All this makes rational, strategic sense, and unions such as the Public and Commercial Services Union have already linked their struggle to a green agenda, calling for the creation of ‘climate jobs’ in housing, public transport and renewable energy. My guess is, though, that our resistance will be simply too predictable. Can we think beyond resistance, beyond oppositional strategies, and come up with a proposal that outflanks even capitalism’s seemingly mythical ability to reinvent itself – actually to materially re-impose itself? Can we conceive a proposal that will loosen the political elite’s dead-hand grip on power? Easier said than done. But, if we have, as I believe, already moved beyond the possibility of mitigating climate change, then we should be the first to adapt, to adapt across the board – technically, economically, ethically… And, of course, politically.
Environmentalism has to help us make this shift, drawing on concepts like diversity, dissenus and irrationality (usually labelled spirituality). Echoing Talking Heads, we should stop making sense – at least insofar as what we believe makes sense has been shaped by the brutal nonsense of the world in which we live. We should reject this history, but also not look to the future: Between Apocalypse and Ecotopia is only numbing habit and bloody upheaval that is no emancipatory social change at all. If the process is dead, it is because the rationality which we thought underpinned it is also dead. Or rather, rationality has no meaning when it encounters the social architecture of neoliberal capitalism and western models of democracy: We are sustaining the unsustainable and embracing that contradiction. If making sense mattered a jot, all the arguments would be won and we, the people, would be participating in power as stewards for distant others in space and time. So, now is the moment to be unreasonable and focus not on optimal solutions but on emotional relationships with others, including a wider nature, and on living with crisis; living in the moment and building community.
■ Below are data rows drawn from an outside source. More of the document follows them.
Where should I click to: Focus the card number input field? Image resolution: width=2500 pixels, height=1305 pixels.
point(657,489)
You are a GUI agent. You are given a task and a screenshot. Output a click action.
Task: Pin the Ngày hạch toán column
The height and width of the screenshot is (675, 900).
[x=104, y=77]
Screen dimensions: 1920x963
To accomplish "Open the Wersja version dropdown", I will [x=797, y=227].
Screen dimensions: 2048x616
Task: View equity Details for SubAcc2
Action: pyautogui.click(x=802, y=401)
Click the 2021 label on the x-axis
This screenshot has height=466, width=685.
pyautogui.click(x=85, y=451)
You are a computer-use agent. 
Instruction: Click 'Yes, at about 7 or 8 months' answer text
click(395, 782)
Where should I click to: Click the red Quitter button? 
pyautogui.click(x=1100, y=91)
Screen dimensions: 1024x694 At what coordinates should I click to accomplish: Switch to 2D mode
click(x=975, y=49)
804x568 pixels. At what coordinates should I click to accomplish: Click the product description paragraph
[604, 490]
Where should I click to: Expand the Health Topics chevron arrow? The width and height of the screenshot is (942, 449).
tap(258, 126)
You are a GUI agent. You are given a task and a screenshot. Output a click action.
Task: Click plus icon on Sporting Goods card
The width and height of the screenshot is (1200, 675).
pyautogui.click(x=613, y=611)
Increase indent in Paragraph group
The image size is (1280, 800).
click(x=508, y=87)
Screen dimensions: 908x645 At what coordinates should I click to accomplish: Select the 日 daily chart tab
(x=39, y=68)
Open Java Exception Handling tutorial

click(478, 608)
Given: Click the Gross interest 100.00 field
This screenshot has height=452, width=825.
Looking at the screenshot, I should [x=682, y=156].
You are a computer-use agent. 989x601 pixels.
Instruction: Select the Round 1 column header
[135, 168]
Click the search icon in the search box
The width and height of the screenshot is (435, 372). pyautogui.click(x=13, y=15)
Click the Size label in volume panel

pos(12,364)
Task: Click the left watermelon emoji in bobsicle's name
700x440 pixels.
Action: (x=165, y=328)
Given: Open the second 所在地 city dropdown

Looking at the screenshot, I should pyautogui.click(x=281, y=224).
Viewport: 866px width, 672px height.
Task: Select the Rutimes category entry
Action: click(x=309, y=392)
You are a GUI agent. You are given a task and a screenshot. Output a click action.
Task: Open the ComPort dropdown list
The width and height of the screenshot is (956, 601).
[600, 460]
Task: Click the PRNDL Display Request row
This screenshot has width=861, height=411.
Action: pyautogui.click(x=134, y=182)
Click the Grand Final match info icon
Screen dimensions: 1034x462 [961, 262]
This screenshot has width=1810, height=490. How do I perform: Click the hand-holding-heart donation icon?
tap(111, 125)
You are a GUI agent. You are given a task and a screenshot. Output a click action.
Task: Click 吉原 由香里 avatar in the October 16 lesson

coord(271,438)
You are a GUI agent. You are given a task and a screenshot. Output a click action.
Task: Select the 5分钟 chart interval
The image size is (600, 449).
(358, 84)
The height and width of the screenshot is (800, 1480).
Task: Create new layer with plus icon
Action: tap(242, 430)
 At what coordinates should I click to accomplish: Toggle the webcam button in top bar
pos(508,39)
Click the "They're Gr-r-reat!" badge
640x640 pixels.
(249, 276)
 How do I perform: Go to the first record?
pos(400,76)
Does this mean we give up on politics? No, it means practicing a prefiguratiive politics – being the change we want to see. But it also means, as Paul Chatterton has put it, ‘learning to walk with others on uncommon ground’. To reject rationality and strategy is not to enter some postmodern political vacuum. Rather it is to enter a space of infinite relational possibility. There is an unknown world out there, a world whose voice is never heard – an ‘other’ world that has been ignored as rationality constructed a world of hierarchy, capitalism, climate change, institutionalised violence and crises; an other world that is not reflected in our statistics, in what we accept as facts or truths. Even as we constructed our epistemologies, our ways of knowing, we knew nothing from this other world. We need to engage with the non-voter, the non-reader, the non-participant in the society that is, looking to increase the diversity of our relationships but seeking dissensus not consensus. An embrace of irrationality cannot be an attempt to recruit; it is not pretended. More than anything, what we must seek is a new version of ourselves, an other who understands the irony of our current predictable resistance, a resistance that serves to co-construct our continued subjection; an other whose response to any appeal to reason is a belly-laugh.
Acknowledgments: Apart from those commentators mentioned, my thanks to Michael Albert, David Harvey, Doreen Massey, and the students at the Centre for Alternative Technology whose proposals – or knowledgeable lack thereof – I have been lucky enough to hear lately.